In the instant case, there is no question that the individual defendants occupied corporate executive positions. Indeed, the evidence suggests that Joseph, Betty and David Campolong are the only officers of J.B.C.
Thus, we must conclude that Joseph, Betty and David Campolong are liable under the Pennsylvania WPCL for the delinquent contributions.
In light of our disposition of Plaintiff's federal claims and state claim, the Defendants are jointly and severally liable for the unpaid benefit contributions.
The Defendants are also jointly and severally liable for costs, including reasonable attorney's fees, since both ERISA and the WPCL provide for the award of attorney's fees.
See 29 U.S.C. § 1132(g)(2)(D) (1980); 43 Pa. C.S.A. § 260.9(f) (Purdon Supp. 1983-84).
Section 502(g)(2)(B) of ERISA provides for the award of interest. 29 U.S.C. § 1132(g)(2)(B) (1980). Therefore, the Fund is entitled to recover interest on the unpaid contributions but only from J.B.C. since the individual Defendants are not liable under ERISA.

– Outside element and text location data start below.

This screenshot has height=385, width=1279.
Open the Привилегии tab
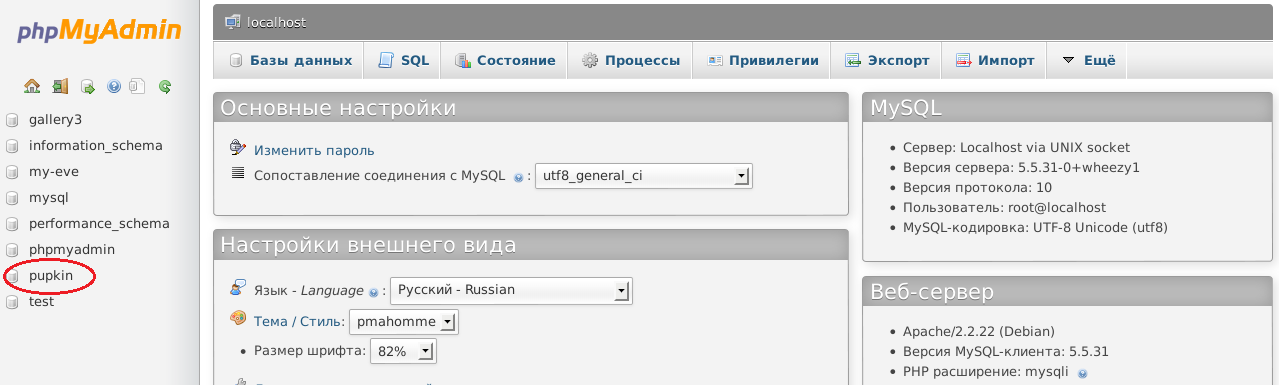763,60
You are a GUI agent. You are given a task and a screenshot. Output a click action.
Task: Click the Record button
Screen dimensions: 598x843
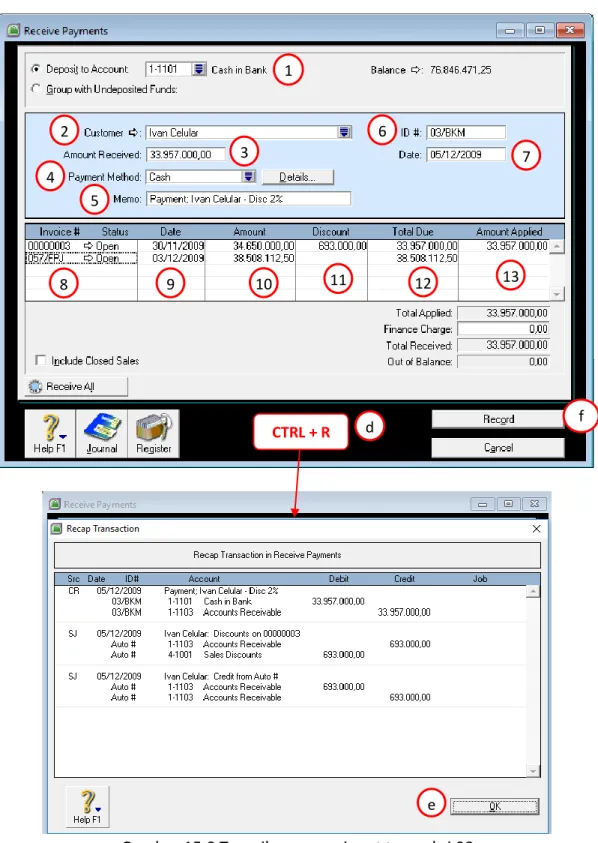(498, 419)
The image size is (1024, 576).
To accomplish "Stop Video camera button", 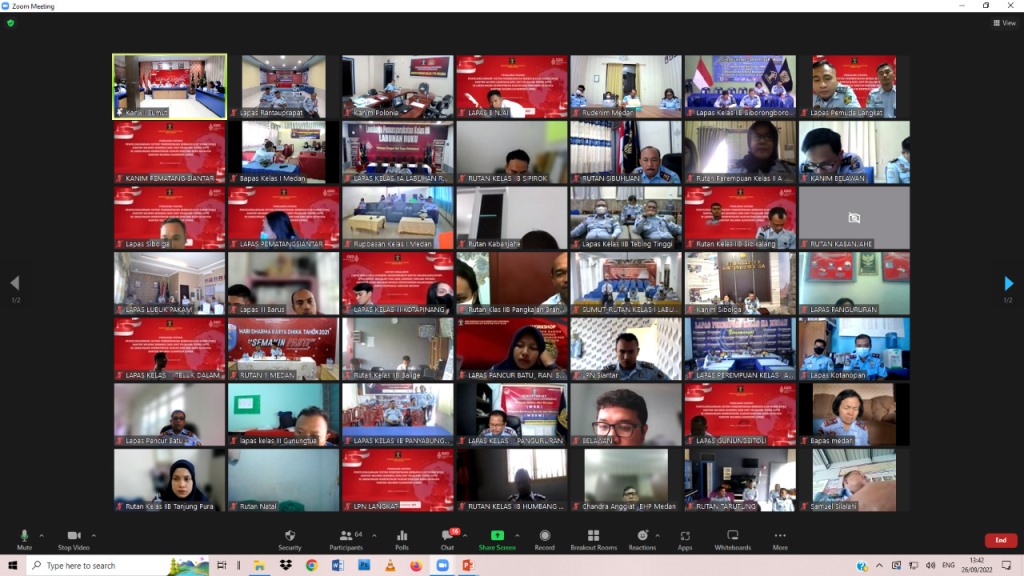I will click(x=73, y=538).
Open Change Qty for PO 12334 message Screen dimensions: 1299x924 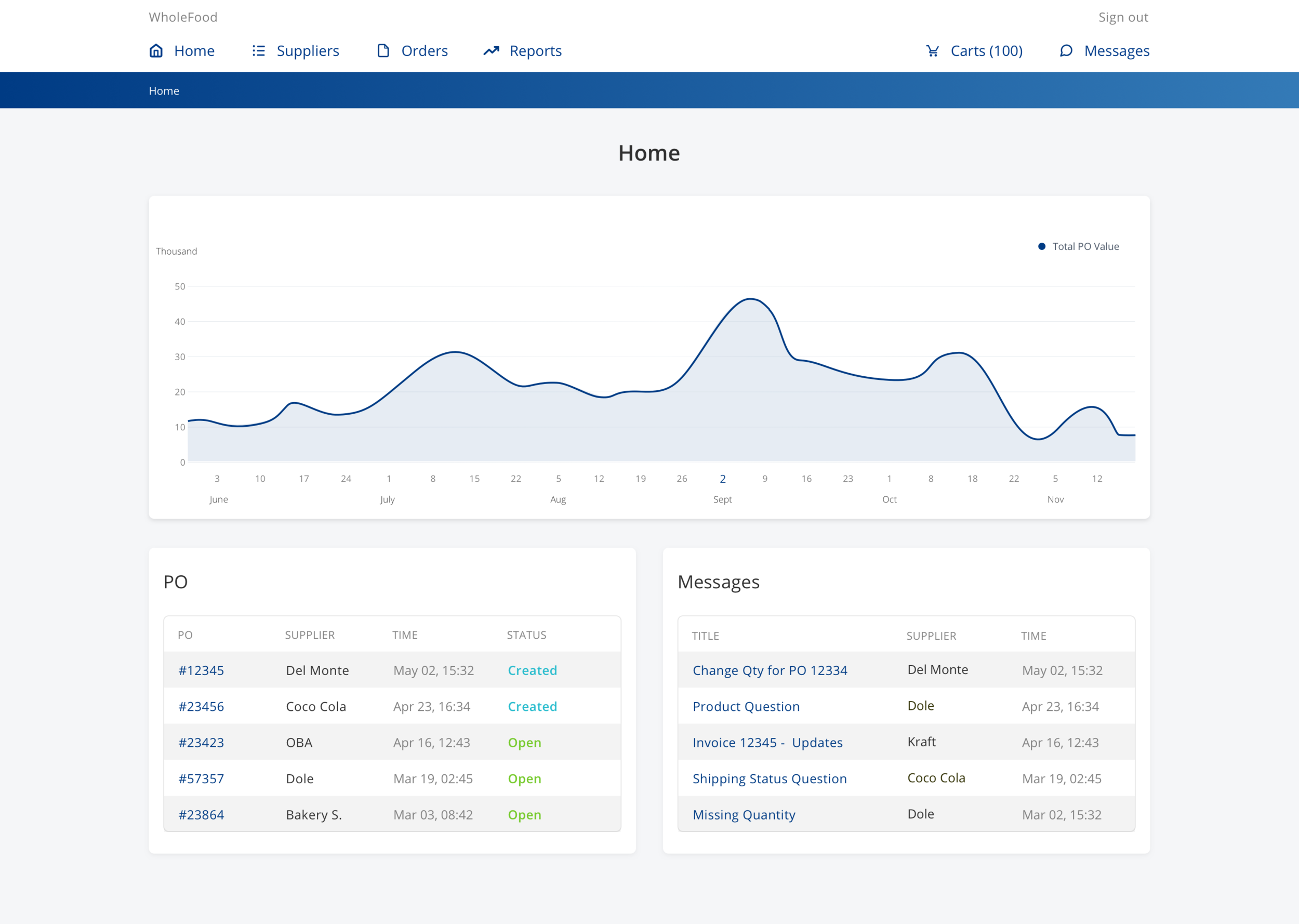click(770, 670)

Both ERISA and the WPCL provide for liquidated damages but each uses a different standard. Specifically, ERISA permits the award of liquidated damages in an amount equal to the greater of the interest on the unpaid contributions or as provided for under the employee benefit plan but not in excess of 20 percent of the unpaid contributions. 29 U.S.C. § 1132(g)(2)(C) (1980). The WPCL provides for liquidated damages in an amount equal to 25 percent of the unpaid contributions or $500, whichever is greater. 43 Pa. C.S.A. § 260.10 (Purdon Supp. 1983-84). Therefore, Plaintiff can elect to take liquidated damages as provided by ERISA or can take them as provided by the WPCL.
Accordingly, Plaintiff is entitled to judgment in the amount of the unpaid contributions, namely, $70,191.12, as well as attorney's fees and costs, liquidated damages, and interest against the appropriate party.
An appropriate Order follows.
And now, this 26th day of January, 1984, Plaintiff is hereby ORDERED to amend its Amended Complaint in the manner described in the foregoing Opinion no later than February 13, 1984. Upon the filing of the Amended Complaint, judgment will be entered in favor of Plaintiff and against Defendants in the amount of $70,191.12 plus attorney's fees and costs, liquidated damages, and interest as set forth in the foregoing Opinion.